Your instructions: Every entry below should come back unchanged, except that the pictures are dropped.

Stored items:
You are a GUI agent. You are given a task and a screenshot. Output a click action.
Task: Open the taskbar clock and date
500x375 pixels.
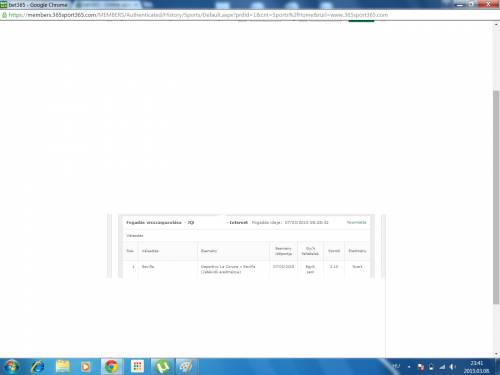(476, 367)
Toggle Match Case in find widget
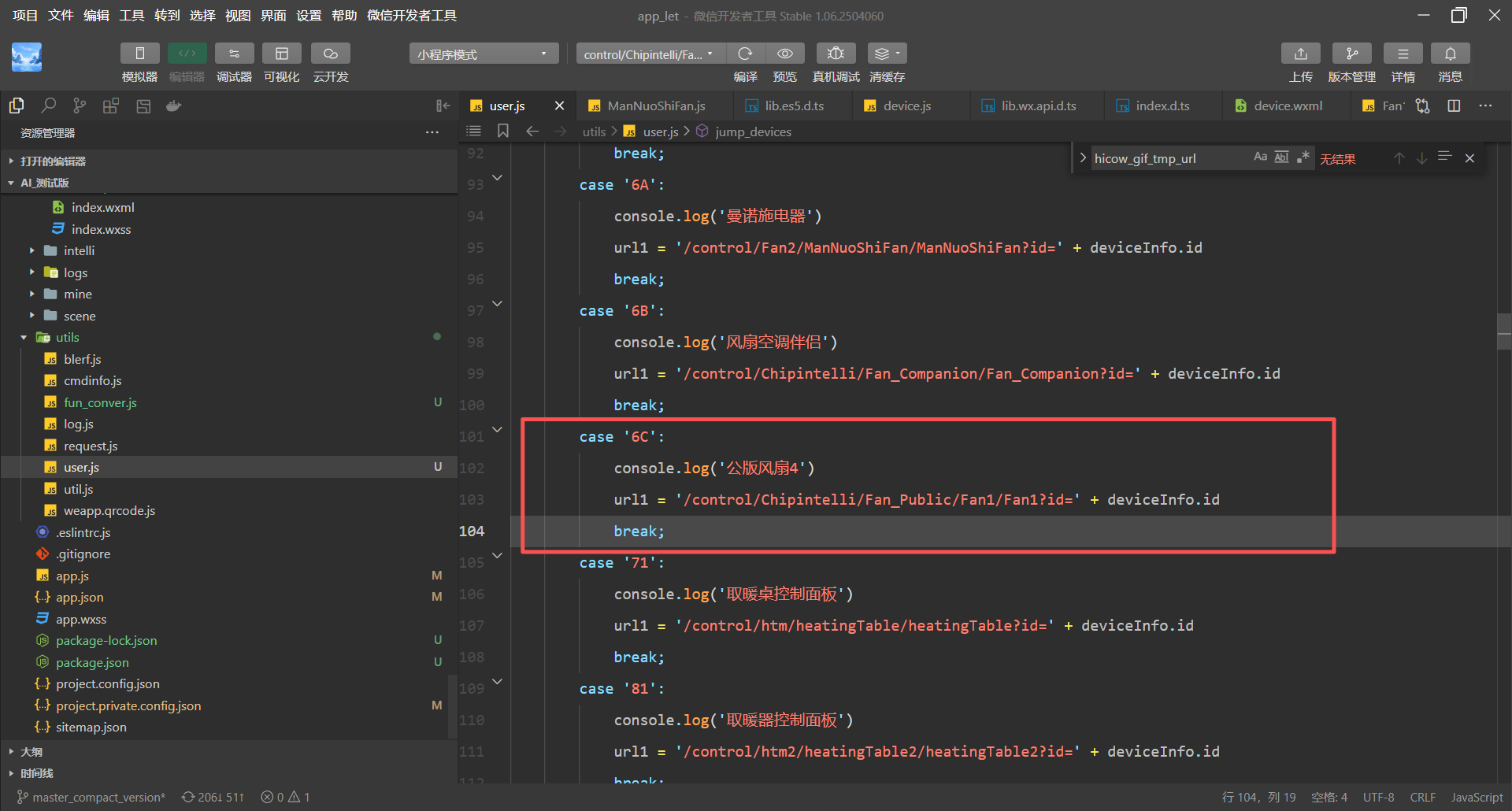Viewport: 1512px width, 811px height. (x=1260, y=157)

Written response:
You are a GUI agent. You are given a task and a screenshot. Output a click action.
Task: Open the taskbar clock and date
500x375 pixels.
(476, 367)
Toggle Match Case in find widget
Viewport: 1512px width, 811px height. (x=1260, y=157)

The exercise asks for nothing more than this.